- Extracted records
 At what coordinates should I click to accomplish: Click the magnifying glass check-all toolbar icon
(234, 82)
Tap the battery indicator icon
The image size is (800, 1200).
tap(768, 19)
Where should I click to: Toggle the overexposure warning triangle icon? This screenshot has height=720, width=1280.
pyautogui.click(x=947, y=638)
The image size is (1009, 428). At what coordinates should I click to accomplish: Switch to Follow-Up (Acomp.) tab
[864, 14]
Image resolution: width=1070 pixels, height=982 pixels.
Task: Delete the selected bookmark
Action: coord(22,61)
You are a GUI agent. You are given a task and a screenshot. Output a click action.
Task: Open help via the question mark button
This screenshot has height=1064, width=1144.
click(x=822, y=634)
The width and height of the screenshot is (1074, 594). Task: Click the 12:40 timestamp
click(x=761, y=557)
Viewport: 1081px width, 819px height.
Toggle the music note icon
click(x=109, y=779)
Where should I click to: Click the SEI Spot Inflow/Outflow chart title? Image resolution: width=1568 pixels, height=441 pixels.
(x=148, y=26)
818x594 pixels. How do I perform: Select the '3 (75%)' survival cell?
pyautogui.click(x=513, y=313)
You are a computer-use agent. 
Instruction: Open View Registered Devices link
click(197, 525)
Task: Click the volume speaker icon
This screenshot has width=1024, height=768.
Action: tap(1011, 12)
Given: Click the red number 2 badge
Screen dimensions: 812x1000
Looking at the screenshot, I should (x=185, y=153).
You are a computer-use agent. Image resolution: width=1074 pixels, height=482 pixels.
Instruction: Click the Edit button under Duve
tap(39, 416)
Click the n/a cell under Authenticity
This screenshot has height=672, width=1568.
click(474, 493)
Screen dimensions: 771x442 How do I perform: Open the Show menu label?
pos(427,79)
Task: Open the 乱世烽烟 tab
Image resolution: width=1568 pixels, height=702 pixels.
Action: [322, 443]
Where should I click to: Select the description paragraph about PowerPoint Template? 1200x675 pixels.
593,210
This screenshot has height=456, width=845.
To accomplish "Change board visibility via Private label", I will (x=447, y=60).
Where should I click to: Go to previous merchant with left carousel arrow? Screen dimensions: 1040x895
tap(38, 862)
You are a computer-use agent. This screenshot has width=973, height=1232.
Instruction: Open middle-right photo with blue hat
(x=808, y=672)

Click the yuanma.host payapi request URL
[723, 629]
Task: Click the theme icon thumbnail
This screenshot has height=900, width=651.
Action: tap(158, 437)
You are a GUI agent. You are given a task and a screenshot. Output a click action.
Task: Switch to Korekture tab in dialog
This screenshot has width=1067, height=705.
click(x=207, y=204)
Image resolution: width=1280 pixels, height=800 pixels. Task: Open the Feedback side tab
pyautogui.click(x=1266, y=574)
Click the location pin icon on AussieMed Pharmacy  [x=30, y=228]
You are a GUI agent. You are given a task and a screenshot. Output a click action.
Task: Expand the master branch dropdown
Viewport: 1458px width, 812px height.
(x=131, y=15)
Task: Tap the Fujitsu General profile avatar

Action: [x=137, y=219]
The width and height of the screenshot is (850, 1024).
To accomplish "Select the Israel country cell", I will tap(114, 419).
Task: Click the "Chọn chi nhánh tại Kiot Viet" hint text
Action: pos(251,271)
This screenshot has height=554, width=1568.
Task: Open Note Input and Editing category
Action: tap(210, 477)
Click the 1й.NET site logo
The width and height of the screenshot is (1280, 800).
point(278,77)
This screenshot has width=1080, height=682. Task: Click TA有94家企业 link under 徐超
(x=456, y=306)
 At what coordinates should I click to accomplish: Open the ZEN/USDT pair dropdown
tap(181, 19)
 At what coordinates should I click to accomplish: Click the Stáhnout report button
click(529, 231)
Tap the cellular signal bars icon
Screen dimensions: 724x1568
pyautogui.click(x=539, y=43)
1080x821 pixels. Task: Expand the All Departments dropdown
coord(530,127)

- Task to carry out
Each of the records should be written out precisely as given.

- Result of the task
 At what coordinates should I click to accomplish: Click the magnifying glass check-all toolbar icon
(234, 82)
Tap the battery indicator icon
The image size is (800, 1200).
tap(768, 19)
Where should I click to: Toggle the overexposure warning triangle icon? This screenshot has height=720, width=1280.
pyautogui.click(x=947, y=638)
The image size is (1009, 428). At what coordinates should I click to accomplish: Switch to Follow-Up (Acomp.) tab
[864, 14]
Image resolution: width=1070 pixels, height=982 pixels.
Task: Delete the selected bookmark
Action: coord(22,61)
You are a GUI agent. You are given a task and a screenshot. Output a click action.
Task: Open help via the question mark button
This screenshot has height=1064, width=1144.
click(x=822, y=634)
The width and height of the screenshot is (1074, 594). Task: Click the 12:40 timestamp
click(x=761, y=557)
Viewport: 1081px width, 819px height.
Toggle the music note icon
click(x=109, y=779)
Where should I click to: Click the SEI Spot Inflow/Outflow chart title? Image resolution: width=1568 pixels, height=441 pixels.
(x=148, y=26)
818x594 pixels. How do I perform: Select the '3 (75%)' survival cell?
pyautogui.click(x=513, y=313)
You are a computer-use agent. 
Instruction: Open View Registered Devices link
click(197, 525)
Task: Click the volume speaker icon
This screenshot has width=1024, height=768.
Action: tap(1011, 12)
Given: Click the red number 2 badge
Screen dimensions: 812x1000
Looking at the screenshot, I should (x=185, y=153).
You are a computer-use agent. Image resolution: width=1074 pixels, height=482 pixels.
Instruction: Click the Edit button under Duve
tap(39, 416)
Click the n/a cell under Authenticity
This screenshot has height=672, width=1568.
click(474, 493)
Screen dimensions: 771x442 How do I perform: Open the Show menu label?
pos(427,79)
Task: Open the 乱世烽烟 tab
Image resolution: width=1568 pixels, height=702 pixels.
Action: [322, 443]
Where should I click to: Select the description paragraph about PowerPoint Template? 1200x675 pixels.
593,210
This screenshot has height=456, width=845.
To accomplish "Change board visibility via Private label", I will (x=447, y=60).
Where should I click to: Go to previous merchant with left carousel arrow? Screen dimensions: 1040x895
tap(38, 862)
You are a computer-use agent. This screenshot has width=973, height=1232.
Instruction: Open middle-right photo with blue hat
(x=808, y=672)

Click the yuanma.host payapi request URL
[723, 629]
Task: Click the theme icon thumbnail
This screenshot has height=900, width=651.
Action: tap(158, 437)
You are a GUI agent. You are given a task and a screenshot. Output a click action.
Task: Switch to Korekture tab in dialog
This screenshot has width=1067, height=705.
click(x=207, y=204)
Image resolution: width=1280 pixels, height=800 pixels. Task: Open the Feedback side tab
pyautogui.click(x=1266, y=574)
Click the location pin icon on AussieMed Pharmacy  [x=30, y=228]
You are a GUI agent. You are given a task and a screenshot. Output a click action.
Task: Expand the master branch dropdown
Viewport: 1458px width, 812px height.
(x=131, y=15)
Task: Tap the Fujitsu General profile avatar

Action: [x=137, y=219]
The width and height of the screenshot is (850, 1024).
To accomplish "Select the Israel country cell", I will tap(114, 419).
Task: Click the "Chọn chi nhánh tại Kiot Viet" hint text
Action: pos(251,271)
This screenshot has height=554, width=1568.
Task: Open Note Input and Editing category
Action: tap(210, 477)
Click the 1й.NET site logo
The width and height of the screenshot is (1280, 800).
point(278,77)
This screenshot has width=1080, height=682. Task: Click TA有94家企业 link under 徐超
(x=456, y=306)
 At what coordinates should I click to accomplish: Open the ZEN/USDT pair dropdown
tap(181, 19)
 At what coordinates should I click to accomplish: Click the Stáhnout report button
click(529, 231)
Tap the cellular signal bars icon
Screen dimensions: 724x1568
pyautogui.click(x=539, y=43)
1080x821 pixels. Task: Expand the All Departments dropdown
coord(530,127)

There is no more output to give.